** Document segment follows **
Date of Award
Doctor of Philosophy (PhD)
Epidemiology & Biostatistics
The first part of my dissertation focuses on post-randomization modification of intent-to-treat effects. For example, in the field of behavioral science, investigations involve the estimation of the effects of behavioral interventions on final outcomes for individuals stratified by post-randomization moderators measured during the early stages of the intervention (e.g., landmark analyses in cancer research). Motivated by this, we address several questions on the use of standard and causal approaches to assessing the modification of intent-to-treat effects of a randomized intervention by a post-randomization factor. First, we show analytically the bias of the estimators of the corresponding interaction and meaningful main effects for the standard regression model under different combinations of assumptions. Such results show that the assumption of independence between two factors involved in an interaction, which has been assumed in the literature, is not necessary for unbiased estimation. Then, we present a structural nested distribution model estimated with G-estimation equations, which does not assume that the post-randomization variable is effectively randomized to individuals. We show how to obtain efficient estimators of the parameters of the structural distribution model. Finally, we confirm with simulations the performance of these optimal estimators and further assess our approach with data from a randomized cognitive therapy trial.
The second part of my dissertation is on optimal and adaptive designs for dose-finding experiments in clinical trials with multiple correlated responses. For instance, in phase I/II studies, efficacy and toxicity are often the primary endpoints which are observed simultaneously and need to be evaluated together. Accordingly, we focus on bivariate responses with one continuous and one categorical. We adopt the bivariate probit dose-response model and study locally optimal, two-stage optimal, and fully adaptive designs under different cost constraints. We assess the performance of the different designs through simulations and suggest that the two-stage designs are as efficient as and may be more efficient than the fully adaptive deigns under a moderate sample size in the initial stage. In addition, two-stage designs are easier to construct and implement, and thus can be a useful approach in practice.
Zhang, Rongmei, "Causal and Design Issues in Clinical Trials" (2011). Publicly Accessible Penn Dissertations. 994.
** End of Document segment **
• Assigned task
Which dose-response model does the dissertation abstract adopt for the bivariate responses? Please set aside the material that comes next; it isn't needed.
** Provided information follows **
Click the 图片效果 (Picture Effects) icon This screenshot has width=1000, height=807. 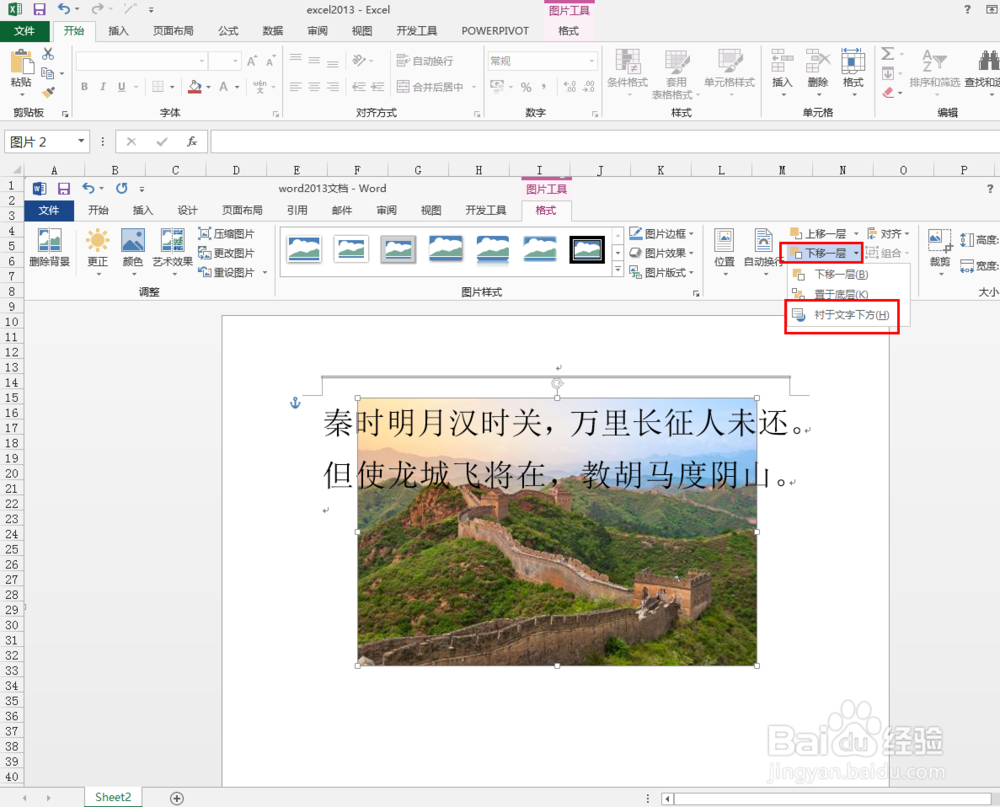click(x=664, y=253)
** End of Provided information **
** Provided information follows **
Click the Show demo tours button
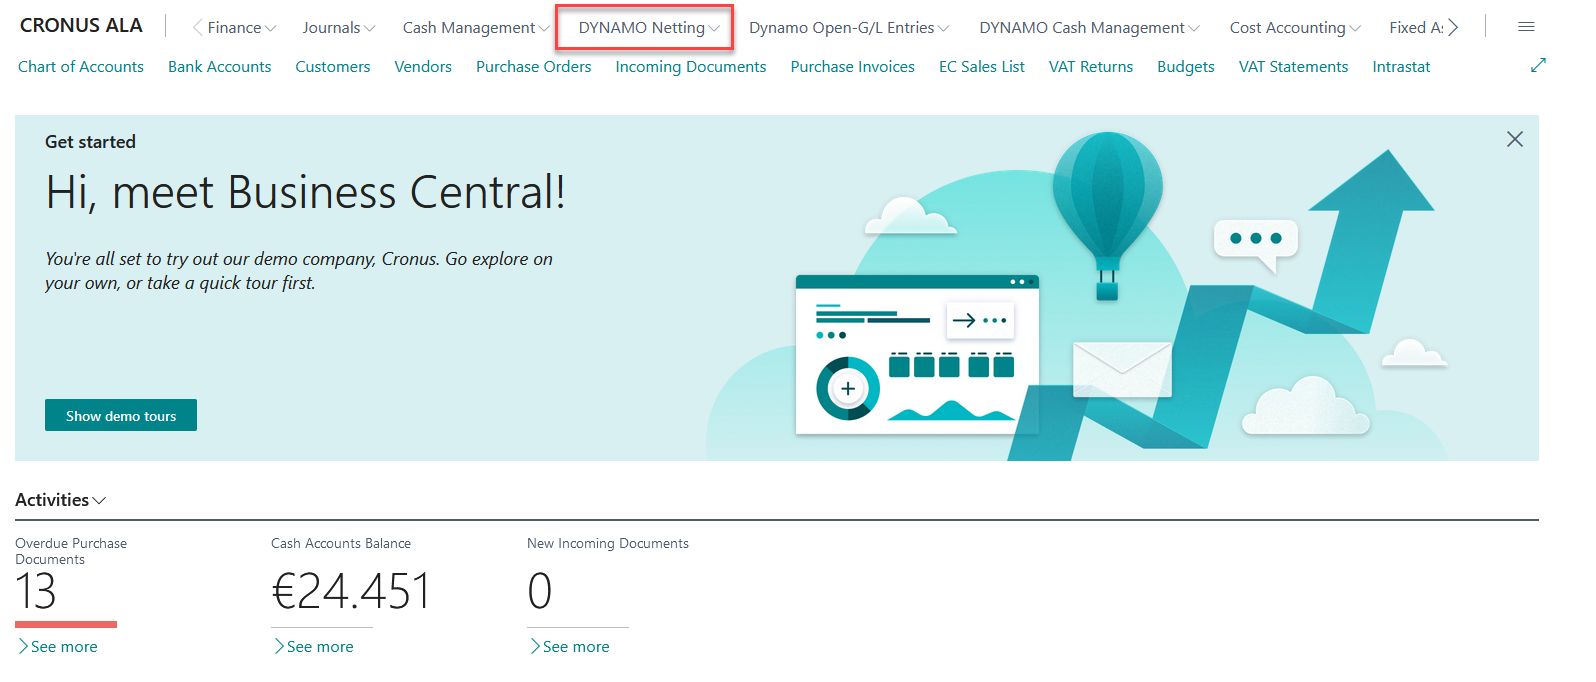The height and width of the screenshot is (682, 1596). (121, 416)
** End of Provided information **
** Provided information follows **
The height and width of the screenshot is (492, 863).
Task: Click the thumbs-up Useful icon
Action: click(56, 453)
** End of Provided information **
• Written answer
The bivariate probit dose-response model.